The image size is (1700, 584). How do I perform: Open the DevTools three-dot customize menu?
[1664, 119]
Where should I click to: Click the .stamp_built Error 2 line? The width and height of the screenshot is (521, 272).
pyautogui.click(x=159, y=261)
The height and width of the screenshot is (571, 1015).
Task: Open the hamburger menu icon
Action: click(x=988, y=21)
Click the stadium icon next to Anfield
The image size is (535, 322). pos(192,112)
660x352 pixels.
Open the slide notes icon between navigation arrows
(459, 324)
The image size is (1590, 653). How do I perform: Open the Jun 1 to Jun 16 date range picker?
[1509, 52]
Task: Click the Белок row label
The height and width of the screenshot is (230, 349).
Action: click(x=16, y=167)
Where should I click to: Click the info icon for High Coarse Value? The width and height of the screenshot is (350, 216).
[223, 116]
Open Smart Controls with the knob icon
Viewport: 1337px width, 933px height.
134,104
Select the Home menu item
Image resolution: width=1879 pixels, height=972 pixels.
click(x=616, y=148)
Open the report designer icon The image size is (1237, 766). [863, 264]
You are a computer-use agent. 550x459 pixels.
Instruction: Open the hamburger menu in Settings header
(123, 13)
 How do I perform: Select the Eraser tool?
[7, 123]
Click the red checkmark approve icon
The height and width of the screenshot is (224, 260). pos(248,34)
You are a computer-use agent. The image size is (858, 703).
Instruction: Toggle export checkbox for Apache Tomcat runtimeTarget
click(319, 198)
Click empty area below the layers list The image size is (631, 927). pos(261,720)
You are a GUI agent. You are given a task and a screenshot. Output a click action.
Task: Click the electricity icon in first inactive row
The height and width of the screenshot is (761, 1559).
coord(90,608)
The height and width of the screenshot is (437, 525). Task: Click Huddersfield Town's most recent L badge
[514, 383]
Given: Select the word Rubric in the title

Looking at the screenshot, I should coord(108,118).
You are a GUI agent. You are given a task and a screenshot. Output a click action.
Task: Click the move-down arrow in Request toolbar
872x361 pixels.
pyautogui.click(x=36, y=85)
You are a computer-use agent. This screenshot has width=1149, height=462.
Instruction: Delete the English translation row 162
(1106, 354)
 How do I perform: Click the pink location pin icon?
--------------------------------------------------
Problem description
Set down the whole listing once more, exactly as it appears.

Your response
The image size is (1700, 584). How do I perform: Open the DevTools three-dot customize menu?
[1664, 119]
Where should I click to: Click the .stamp_built Error 2 line? The width and height of the screenshot is (521, 272).
pyautogui.click(x=159, y=261)
The height and width of the screenshot is (571, 1015).
Task: Open the hamburger menu icon
Action: click(x=988, y=21)
Click the stadium icon next to Anfield
The image size is (535, 322). pos(192,112)
660x352 pixels.
Open the slide notes icon between navigation arrows
(459, 324)
The image size is (1590, 653). How do I perform: Open the Jun 1 to Jun 16 date range picker?
[1509, 52]
Task: Click the Белок row label
The height and width of the screenshot is (230, 349).
Action: click(x=16, y=167)
Where should I click to: Click the info icon for High Coarse Value? The width and height of the screenshot is (350, 216).
[223, 116]
Open Smart Controls with the knob icon
Viewport: 1337px width, 933px height.
134,104
Select the Home menu item
Image resolution: width=1879 pixels, height=972 pixels.
click(x=616, y=148)
Open the report designer icon The image size is (1237, 766). [863, 264]
You are a computer-use agent. 550x459 pixels.
Instruction: Open the hamburger menu in Settings header
(123, 13)
 How do I perform: Select the Eraser tool?
[7, 123]
Click the red checkmark approve icon
The height and width of the screenshot is (224, 260). pos(248,34)
You are a computer-use agent. The image size is (858, 703).
Instruction: Toggle export checkbox for Apache Tomcat runtimeTarget
click(319, 198)
Click empty area below the layers list The image size is (631, 927). pos(261,720)
You are a GUI agent. You are given a task and a screenshot. Output a click action.
Task: Click the electricity icon in first inactive row
The height and width of the screenshot is (761, 1559).
coord(90,608)
The height and width of the screenshot is (437, 525). Task: Click Huddersfield Town's most recent L badge
[514, 383]
Given: Select the word Rubric in the title

Looking at the screenshot, I should coord(108,118).
You are a GUI agent. You are given a task and a screenshot. Output a click action.
Task: Click the move-down arrow in Request toolbar
872x361 pixels.
pyautogui.click(x=36, y=85)
You are a computer-use agent. This screenshot has width=1149, height=462.
Instruction: Delete the English translation row 162
(1106, 354)
 How do I perform: Click the pink location pin icon?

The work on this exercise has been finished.